『がん免疫療法の突破口(ブレイクスルー)』病の皇帝が王座を追われる日
本書は、がん治療に革命をもたらしたある治療法について書かれた本である。
これまでがんの治療法には主に3つの手段があるとされてきた。
その3つとは、外科手術、放射線治療、毒物による化学療法である。
この「切る」「焼く」「毒を盛る」の3つの手段によって、我々人類はがん患者の約半数を治すことができるまでになった。
これは、医学における立派な偉業と呼んでもいいだろう。
しかし、その反面、残念ながら約半数のがん患者を救うことができていないのも事実である。
本書では、先述の「切る」「焼く」「毒を盛る」の手段ではない4つ目の治療法として、近年注目を集めているがん免疫療法について書かれた本である。
がん免疫療法とは、これまでの治療法とは異なり、がん細胞を直接攻撃することを目的としないまったく新しい治療法である。
免疫とは、我々人類を含んだあらゆる生物が生来備えている個体の防衛システムのことだ。
誰もが一度は、(おそらく学校などの場で)マクロファージと呼ばれる細胞が他の細胞を食べている光景を見たことがあるだろう。
マクロファージは侵入者を認識する能力がもとから備わっており、あらゆ侵入者を認識し排除することができる代表的な免疫細胞だ。
免疫細胞には、このマクロファージ以外にもサイトカインなど多くの免疫細胞が存在しており、こうした我々生物が生来備えている免疫反応は「自然」免疫系と呼ばれている。
一方で、進化系統樹の上でより進化した生物たち、つまり私たち人類のような生物は「獲得」免疫系と呼ばれる追加の免疫軍団を備えている。
「獲得」免疫系を担うのは、B細胞やT細胞と呼ばれる細胞で、こうした細胞のおかげで我々は今まで一度も出会ったことのない侵入者であっても認識し、攻撃して、記憶することができる。

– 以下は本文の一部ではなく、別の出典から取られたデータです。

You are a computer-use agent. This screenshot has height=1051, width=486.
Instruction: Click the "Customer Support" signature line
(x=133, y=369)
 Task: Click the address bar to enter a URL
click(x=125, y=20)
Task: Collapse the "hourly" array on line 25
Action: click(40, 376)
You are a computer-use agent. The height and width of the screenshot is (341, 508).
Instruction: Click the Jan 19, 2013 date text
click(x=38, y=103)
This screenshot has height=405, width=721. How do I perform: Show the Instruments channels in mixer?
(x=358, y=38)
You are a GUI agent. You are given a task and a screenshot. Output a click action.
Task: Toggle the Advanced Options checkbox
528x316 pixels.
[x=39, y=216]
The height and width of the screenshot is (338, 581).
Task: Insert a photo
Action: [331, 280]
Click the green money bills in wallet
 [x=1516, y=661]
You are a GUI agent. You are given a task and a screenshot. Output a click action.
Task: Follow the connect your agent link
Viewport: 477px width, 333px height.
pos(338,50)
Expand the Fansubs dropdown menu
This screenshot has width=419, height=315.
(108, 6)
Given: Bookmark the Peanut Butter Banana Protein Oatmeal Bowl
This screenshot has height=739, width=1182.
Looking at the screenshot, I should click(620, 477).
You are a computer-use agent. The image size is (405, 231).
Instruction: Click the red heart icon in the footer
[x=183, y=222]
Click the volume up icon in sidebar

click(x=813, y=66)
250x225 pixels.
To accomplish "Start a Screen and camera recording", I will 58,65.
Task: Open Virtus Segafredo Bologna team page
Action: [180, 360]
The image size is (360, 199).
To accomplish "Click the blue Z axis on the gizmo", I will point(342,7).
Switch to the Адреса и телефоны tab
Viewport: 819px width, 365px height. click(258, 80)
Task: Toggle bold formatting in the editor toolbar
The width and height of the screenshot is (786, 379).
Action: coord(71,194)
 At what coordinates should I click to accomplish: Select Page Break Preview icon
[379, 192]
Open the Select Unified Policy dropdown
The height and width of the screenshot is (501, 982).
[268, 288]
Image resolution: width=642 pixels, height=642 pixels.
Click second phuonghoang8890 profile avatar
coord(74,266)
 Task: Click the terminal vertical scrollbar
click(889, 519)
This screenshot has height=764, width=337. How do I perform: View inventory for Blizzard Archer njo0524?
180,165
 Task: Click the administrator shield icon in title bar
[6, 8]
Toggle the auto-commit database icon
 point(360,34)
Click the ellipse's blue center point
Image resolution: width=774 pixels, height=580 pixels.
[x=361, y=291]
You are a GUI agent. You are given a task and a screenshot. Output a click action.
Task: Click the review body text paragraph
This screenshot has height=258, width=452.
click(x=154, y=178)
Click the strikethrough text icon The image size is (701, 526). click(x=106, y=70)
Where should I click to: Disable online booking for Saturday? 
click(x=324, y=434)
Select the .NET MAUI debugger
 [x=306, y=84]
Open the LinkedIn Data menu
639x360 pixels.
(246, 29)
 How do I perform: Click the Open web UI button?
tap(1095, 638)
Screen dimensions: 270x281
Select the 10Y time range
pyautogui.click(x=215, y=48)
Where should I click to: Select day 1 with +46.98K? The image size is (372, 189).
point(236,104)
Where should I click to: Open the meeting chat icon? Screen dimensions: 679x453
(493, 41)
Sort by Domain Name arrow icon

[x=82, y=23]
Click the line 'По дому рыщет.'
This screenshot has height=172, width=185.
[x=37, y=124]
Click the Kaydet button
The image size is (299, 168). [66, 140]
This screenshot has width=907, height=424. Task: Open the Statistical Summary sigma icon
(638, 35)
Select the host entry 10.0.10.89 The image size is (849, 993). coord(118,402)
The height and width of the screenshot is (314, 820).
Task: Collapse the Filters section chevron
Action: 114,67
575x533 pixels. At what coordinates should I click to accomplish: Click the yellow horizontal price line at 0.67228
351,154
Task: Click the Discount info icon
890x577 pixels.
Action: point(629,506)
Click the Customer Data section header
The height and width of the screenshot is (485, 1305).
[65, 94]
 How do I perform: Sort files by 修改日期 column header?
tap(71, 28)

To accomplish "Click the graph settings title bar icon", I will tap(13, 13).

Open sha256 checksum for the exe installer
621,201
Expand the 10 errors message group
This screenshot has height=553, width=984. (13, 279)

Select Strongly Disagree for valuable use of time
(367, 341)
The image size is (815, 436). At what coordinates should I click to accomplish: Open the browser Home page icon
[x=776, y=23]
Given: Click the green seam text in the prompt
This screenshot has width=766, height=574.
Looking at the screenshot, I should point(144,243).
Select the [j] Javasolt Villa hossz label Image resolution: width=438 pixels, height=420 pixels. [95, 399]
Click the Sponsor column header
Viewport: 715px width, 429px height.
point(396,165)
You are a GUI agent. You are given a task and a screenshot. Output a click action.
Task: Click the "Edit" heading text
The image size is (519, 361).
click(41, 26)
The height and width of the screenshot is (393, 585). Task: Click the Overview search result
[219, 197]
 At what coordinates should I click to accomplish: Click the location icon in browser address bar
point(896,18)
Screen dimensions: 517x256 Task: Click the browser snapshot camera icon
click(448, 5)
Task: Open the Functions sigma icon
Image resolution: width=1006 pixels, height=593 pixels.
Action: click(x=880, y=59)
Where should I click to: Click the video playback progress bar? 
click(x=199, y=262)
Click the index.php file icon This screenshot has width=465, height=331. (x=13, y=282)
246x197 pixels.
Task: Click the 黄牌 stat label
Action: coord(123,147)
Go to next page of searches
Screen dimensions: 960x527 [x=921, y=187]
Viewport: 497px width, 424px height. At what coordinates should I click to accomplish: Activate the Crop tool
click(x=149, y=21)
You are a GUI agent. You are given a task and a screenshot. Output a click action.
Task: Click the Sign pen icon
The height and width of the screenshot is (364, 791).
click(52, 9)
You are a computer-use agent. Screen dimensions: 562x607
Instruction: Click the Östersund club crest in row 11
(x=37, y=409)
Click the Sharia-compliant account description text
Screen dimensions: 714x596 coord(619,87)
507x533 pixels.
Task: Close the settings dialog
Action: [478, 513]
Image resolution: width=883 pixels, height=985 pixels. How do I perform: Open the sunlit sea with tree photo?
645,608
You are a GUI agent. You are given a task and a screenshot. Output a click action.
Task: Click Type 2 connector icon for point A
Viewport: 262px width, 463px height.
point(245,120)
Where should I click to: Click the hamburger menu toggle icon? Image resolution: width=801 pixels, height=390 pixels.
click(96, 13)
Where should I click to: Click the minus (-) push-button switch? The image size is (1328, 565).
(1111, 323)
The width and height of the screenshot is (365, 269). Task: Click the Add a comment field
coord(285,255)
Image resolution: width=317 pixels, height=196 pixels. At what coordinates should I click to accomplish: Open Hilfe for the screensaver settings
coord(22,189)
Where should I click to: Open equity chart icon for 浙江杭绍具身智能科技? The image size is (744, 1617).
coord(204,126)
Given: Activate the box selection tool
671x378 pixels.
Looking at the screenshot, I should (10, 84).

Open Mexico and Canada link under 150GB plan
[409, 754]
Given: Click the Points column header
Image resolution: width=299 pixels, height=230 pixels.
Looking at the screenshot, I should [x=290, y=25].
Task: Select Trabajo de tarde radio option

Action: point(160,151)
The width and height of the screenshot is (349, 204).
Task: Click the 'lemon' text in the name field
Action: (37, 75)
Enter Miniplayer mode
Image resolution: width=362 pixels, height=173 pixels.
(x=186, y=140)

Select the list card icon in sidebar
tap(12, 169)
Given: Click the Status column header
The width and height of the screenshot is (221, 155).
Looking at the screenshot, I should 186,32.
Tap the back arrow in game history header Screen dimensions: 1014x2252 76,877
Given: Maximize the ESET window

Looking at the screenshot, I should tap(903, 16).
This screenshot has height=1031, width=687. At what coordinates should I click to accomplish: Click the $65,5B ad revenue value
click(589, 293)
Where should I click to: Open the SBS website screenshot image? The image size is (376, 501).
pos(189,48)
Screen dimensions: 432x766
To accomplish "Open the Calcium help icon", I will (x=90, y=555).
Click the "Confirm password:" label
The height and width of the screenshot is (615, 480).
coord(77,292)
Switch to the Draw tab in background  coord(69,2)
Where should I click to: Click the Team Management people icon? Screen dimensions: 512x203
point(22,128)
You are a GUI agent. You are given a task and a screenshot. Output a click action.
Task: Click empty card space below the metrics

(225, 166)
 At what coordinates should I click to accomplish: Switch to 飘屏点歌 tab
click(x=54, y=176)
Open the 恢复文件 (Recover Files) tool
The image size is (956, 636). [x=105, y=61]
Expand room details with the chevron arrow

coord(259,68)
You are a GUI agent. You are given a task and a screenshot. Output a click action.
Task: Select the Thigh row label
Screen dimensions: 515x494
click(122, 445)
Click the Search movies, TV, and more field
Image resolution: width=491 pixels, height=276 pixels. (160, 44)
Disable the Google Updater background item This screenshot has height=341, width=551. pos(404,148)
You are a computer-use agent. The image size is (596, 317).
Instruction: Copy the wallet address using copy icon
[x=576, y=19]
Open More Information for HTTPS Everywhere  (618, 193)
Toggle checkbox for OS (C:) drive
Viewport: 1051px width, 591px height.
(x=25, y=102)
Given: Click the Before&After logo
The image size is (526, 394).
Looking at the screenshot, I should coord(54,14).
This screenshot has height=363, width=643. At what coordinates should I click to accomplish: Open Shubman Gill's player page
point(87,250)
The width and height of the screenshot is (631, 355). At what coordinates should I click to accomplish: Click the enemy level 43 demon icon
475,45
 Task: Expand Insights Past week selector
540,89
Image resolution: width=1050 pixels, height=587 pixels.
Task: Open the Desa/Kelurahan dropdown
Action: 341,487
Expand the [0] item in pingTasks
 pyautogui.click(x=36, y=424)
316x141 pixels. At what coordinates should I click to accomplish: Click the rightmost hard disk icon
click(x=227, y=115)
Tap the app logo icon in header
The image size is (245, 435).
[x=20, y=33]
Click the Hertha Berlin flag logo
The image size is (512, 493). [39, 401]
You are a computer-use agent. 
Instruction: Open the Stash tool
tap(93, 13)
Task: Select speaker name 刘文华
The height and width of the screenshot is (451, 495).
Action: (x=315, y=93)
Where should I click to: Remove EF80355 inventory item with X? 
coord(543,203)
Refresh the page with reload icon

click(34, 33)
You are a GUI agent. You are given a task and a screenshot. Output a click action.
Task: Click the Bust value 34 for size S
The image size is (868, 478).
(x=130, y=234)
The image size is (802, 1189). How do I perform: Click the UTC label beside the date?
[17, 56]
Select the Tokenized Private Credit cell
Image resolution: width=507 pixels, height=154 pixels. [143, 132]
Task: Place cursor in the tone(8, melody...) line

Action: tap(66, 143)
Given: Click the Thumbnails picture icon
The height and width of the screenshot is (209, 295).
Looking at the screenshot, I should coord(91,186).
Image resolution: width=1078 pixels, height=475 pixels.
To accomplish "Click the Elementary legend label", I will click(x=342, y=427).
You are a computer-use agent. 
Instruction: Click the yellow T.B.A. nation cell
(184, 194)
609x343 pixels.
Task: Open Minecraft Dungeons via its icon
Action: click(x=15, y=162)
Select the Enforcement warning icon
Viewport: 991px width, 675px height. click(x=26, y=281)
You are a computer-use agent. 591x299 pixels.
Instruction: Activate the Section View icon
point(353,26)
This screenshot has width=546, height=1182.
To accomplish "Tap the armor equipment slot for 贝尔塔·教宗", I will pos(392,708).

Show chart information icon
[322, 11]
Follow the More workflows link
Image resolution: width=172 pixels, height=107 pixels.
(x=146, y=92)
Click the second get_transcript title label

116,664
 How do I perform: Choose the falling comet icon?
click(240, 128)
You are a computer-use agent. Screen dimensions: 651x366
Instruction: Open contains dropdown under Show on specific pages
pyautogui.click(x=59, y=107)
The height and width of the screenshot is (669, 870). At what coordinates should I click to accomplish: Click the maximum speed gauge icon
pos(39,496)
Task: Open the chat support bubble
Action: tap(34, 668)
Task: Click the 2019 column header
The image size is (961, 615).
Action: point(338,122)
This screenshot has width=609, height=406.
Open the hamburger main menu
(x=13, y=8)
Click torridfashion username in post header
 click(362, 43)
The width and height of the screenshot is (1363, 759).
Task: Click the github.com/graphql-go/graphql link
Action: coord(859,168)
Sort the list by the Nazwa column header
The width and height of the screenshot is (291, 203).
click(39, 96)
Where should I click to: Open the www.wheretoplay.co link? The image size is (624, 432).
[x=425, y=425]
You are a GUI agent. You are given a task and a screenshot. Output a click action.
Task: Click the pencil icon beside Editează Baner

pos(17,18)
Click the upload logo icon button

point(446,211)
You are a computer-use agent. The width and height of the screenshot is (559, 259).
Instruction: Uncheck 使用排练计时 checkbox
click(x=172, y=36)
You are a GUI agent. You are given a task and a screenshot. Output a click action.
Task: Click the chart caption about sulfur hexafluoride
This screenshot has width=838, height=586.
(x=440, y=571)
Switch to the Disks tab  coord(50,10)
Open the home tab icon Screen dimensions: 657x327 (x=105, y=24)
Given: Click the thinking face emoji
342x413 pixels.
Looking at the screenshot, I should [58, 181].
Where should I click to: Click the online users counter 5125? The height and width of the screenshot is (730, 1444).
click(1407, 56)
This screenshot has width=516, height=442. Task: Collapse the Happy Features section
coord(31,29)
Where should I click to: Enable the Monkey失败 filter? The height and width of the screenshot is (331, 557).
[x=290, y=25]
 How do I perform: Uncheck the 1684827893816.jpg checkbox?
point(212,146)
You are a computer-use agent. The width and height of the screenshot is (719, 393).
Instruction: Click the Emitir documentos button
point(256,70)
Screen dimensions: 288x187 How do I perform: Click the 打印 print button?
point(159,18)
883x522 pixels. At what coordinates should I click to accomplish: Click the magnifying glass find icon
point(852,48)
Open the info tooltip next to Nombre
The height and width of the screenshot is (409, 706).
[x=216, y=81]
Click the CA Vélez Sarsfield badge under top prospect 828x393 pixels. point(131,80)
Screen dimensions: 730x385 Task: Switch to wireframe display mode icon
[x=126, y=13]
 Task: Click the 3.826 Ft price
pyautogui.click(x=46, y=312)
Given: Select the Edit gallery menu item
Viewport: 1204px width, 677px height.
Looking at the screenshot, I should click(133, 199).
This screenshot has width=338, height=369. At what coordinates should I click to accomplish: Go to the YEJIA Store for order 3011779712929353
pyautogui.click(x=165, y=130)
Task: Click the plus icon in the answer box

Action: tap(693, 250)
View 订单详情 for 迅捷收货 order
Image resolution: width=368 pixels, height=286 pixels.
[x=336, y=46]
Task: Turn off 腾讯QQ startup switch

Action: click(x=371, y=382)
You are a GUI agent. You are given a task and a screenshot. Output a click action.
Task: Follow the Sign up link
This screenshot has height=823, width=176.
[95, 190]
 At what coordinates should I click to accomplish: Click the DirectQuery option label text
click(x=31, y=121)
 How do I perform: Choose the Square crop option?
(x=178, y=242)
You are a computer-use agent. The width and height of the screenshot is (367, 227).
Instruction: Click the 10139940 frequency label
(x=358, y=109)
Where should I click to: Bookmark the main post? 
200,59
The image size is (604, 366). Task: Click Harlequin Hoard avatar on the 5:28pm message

がん免疫療法においてとても重要な役割を果たしているのは、この「獲得」免疫系と呼ばれる免疫反応である。
では、ここでそもそもの疑問に答えておこう。
こうした優れた免疫系はなぜ、肝心のがん細胞を攻撃しないのかという疑問だ。
本書の言葉を借りれば、免疫系はがん細胞を「攻撃する」、正確には「攻撃しようとしている」ということになる。
しかし、がんは免疫系から姿を隠すあるトリックを駆使することで、免疫系の攻撃を華麗にかわしている。
がん免疫療法のアプローチは、このトリックを無効にし、その正体をあばくことで、免疫系の本来の力を発揮させるというものだ。
つまり、これはがんを直接攻撃しようとするものではなく、これまでの手段とはまったく異なるアプローチによる治療ということになる。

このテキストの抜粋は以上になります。